**EXERCISE DIRECTIONS**.
In the listing below, transcribe the line that contains "This screenshot has width=1857, height=1130." and all lines following it, ending with the last line. Add nothing.

**DATA UNDER STUDY**.
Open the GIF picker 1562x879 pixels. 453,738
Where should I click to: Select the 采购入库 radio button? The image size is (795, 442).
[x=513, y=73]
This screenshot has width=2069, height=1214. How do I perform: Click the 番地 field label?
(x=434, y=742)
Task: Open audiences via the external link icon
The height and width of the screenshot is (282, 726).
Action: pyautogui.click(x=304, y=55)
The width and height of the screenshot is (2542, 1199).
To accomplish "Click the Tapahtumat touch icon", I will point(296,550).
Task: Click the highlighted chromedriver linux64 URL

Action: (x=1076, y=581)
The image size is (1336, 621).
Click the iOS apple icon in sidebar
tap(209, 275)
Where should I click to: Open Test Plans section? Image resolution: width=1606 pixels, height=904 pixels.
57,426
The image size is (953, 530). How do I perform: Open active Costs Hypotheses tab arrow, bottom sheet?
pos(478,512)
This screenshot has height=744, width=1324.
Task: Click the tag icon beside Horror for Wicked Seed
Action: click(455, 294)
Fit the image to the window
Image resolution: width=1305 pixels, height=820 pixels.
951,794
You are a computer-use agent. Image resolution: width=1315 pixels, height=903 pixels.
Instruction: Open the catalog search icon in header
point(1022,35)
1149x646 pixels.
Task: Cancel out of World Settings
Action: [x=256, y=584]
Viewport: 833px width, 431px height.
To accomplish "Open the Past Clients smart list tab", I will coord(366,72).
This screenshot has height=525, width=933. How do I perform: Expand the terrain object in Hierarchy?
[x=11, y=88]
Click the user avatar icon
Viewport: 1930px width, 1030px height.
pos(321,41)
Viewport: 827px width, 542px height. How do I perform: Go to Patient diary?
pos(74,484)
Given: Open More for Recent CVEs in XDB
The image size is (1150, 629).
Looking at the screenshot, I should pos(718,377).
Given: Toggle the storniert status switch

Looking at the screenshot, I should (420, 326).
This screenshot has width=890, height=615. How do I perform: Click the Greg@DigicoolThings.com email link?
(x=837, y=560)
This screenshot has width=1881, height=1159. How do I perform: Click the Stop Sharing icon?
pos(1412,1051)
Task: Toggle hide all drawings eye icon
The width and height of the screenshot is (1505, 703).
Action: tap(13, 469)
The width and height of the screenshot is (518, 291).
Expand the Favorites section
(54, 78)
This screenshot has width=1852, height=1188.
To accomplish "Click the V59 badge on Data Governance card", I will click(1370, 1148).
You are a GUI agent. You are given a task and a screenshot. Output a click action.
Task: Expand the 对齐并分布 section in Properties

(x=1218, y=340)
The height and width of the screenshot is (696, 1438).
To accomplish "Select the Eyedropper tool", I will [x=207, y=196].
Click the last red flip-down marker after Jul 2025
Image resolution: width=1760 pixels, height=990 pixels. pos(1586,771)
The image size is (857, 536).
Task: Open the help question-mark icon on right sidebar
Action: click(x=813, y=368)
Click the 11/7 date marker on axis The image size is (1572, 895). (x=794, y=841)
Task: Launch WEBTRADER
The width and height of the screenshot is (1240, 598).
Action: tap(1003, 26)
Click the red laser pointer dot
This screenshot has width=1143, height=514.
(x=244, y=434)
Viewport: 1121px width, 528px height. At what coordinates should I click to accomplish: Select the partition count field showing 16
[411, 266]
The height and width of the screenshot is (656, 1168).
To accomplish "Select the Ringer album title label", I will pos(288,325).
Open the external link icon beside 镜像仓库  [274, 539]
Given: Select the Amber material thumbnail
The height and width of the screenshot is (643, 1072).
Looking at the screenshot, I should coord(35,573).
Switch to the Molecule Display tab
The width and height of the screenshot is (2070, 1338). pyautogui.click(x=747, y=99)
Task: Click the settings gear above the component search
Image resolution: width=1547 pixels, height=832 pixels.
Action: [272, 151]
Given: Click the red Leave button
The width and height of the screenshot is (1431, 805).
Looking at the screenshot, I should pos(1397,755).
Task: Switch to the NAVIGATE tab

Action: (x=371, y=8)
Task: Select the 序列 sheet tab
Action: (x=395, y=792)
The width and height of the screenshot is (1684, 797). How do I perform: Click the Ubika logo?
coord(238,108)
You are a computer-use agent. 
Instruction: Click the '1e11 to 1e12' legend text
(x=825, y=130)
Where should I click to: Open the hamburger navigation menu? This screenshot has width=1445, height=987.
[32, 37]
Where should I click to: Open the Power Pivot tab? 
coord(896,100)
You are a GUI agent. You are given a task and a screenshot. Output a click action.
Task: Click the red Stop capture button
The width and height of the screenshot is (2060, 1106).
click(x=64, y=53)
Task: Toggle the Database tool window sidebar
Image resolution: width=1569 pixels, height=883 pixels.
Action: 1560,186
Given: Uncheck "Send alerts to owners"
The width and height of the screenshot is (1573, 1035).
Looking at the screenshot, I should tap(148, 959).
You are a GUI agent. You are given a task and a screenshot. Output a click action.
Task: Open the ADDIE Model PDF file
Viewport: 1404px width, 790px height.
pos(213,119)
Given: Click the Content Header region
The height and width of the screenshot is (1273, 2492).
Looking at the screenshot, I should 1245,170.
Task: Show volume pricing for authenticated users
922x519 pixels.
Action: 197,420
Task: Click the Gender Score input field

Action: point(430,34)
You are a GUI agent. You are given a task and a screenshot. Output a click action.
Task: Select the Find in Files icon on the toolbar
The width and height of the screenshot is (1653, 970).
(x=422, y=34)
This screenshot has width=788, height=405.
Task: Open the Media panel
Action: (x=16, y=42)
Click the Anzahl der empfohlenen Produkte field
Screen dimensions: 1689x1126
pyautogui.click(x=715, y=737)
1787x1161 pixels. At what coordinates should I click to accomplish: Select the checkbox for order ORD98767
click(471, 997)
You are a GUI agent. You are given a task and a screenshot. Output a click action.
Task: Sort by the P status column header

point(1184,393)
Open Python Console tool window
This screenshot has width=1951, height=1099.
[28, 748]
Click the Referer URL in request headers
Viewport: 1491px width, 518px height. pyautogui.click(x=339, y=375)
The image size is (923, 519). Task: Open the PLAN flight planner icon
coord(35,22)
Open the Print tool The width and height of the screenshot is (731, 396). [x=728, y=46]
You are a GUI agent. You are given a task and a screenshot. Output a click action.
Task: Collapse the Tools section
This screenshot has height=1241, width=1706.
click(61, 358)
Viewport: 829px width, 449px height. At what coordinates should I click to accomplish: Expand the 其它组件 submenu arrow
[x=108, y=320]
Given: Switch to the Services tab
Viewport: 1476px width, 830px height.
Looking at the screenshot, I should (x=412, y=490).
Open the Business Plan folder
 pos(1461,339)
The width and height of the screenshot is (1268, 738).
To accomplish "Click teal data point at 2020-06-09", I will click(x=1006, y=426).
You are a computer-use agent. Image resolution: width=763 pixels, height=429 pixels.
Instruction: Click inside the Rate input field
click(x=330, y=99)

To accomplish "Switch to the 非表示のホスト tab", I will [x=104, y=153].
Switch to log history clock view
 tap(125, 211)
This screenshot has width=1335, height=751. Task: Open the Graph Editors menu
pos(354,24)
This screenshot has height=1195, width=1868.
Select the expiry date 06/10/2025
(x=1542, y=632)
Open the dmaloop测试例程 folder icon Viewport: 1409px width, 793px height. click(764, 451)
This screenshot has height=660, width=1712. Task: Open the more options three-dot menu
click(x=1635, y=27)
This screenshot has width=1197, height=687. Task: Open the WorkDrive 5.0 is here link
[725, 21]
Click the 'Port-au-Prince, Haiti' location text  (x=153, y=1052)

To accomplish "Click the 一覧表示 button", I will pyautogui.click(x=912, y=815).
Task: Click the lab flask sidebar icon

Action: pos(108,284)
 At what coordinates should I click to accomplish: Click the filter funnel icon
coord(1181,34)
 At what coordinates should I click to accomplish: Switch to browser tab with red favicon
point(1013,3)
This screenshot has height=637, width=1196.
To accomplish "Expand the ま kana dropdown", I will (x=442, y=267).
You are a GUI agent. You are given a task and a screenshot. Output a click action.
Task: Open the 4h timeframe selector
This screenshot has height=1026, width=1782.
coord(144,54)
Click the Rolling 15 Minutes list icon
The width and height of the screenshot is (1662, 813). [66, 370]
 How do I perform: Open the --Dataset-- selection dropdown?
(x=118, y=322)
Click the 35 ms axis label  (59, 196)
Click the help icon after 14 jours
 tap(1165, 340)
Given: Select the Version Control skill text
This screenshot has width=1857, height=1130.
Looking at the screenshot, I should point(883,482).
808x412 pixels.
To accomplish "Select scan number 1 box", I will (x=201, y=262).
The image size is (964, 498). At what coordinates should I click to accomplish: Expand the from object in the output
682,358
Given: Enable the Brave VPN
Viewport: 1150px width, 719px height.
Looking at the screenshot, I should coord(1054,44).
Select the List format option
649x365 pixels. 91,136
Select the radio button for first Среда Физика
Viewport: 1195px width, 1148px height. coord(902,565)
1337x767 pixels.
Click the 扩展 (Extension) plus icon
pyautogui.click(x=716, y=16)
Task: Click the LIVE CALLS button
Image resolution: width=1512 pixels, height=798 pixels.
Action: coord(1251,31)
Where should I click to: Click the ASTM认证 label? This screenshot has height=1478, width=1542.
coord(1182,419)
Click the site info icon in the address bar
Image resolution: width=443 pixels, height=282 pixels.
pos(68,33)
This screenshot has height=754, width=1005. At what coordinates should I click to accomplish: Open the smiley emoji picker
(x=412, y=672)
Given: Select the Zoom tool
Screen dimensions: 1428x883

**WRITTEN ANSWER**.
This screenshot has width=1857, height=1130.
Looking at the screenshot, I should point(883,482).
808x412 pixels.
To accomplish "Select scan number 1 box", I will (x=201, y=262).
The image size is (964, 498). At what coordinates should I click to accomplish: Expand the from object in the output
682,358
Given: Enable the Brave VPN
Viewport: 1150px width, 719px height.
Looking at the screenshot, I should coord(1054,44).
Select the List format option
649x365 pixels. 91,136
Select the radio button for first Среда Физика
Viewport: 1195px width, 1148px height. coord(902,565)
1337x767 pixels.
Click the 扩展 (Extension) plus icon
pyautogui.click(x=716, y=16)
Task: Click the LIVE CALLS button
Image resolution: width=1512 pixels, height=798 pixels.
Action: coord(1251,31)
Where should I click to: Click the ASTM认证 label? This screenshot has height=1478, width=1542.
coord(1182,419)
Click the site info icon in the address bar
Image resolution: width=443 pixels, height=282 pixels.
pos(68,33)
This screenshot has height=754, width=1005. At what coordinates should I click to accomplish: Open the smiley emoji picker
(x=412, y=672)
Given: Select the Zoom tool
Screen dimensions: 1428x883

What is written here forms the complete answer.